With the discovery of ALK translocation in NSCLC patients, there have been several therapeutic developments targeting this genetic alteration. Brigatinib is a next-generation ALK inhibitor with broader coverage against several clinically relevant ALK mutations including acquired resistance mutations which emerge after treatment with other TKIs. The Phase I and II trials have shown that it is very potent in ALK-rearranged NSCLC patients with previous crizotinib exposure in terms of overall (54%–72%) as well as intracranial (53%–67%) response rates. The mPFS between 12.9 and 13.2 months in Phase I and II trials is substantial relative to ceritinib and alectinib.69 In patients with measurable brain metastases, the ORR of 67% with 180 mg (with lead-in) brigatinib is favorable compared with other second-generation ALK inhibitors.69 The treatment landscape of ALK-rearranged NSCLC is changing dramatically especially after the results of J-ALEX and ALEX trials showing improved PFS with alectinib over crizotinib.63,64 Based on these results, alectinib would likely be approved in the front-line setting and brigatinib could be used as a potential second-line agent after progression on alectinib. The ongoing clinical trial of brigatinib in ALK-rearranged NSCLC with prior exposure to other second-generation ALK inhibitors will further elucidate its role in this setting. In treatment-naïve patients, like alectinib, brigatinib may also improve duration of disease control and intracranial disease control along with delaying resistance.69 The pivotal Phase III study (ALTA-1L) is ongoing and will help to further identify its role in the first-line setting. In terms of safety profile, alectinib has been observed to be more tolerable and ceritinib is noticed to have high drug-related AEs. Brigatinib, in general, is well tolerated but the development of early onset pulmonary toxicity is concerning prompting the dose to start at 90 mg for 7 days followed by 180 mg daily. Physicians need to closely monitor these patients and may require dose interruptions with early clinical intervention.

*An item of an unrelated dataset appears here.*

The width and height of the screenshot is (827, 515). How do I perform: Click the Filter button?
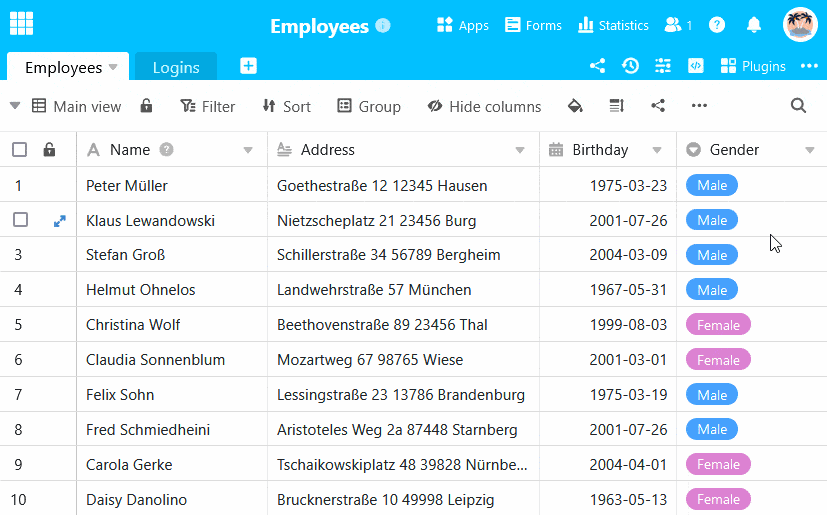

In summary, brigatinib as a novel ALK inhibitor is promising and may play an important role in the treatment for ALK-positive, NSCLC-targeting, ALK-resistant mutations which are not covered by other ALK inhibitors. Further clinical trials are required to better understand the resistance mechanisms and establish appropriate sequence of drugs for optimal management.

Disclosure

The authors report no conflicts of interest in this work.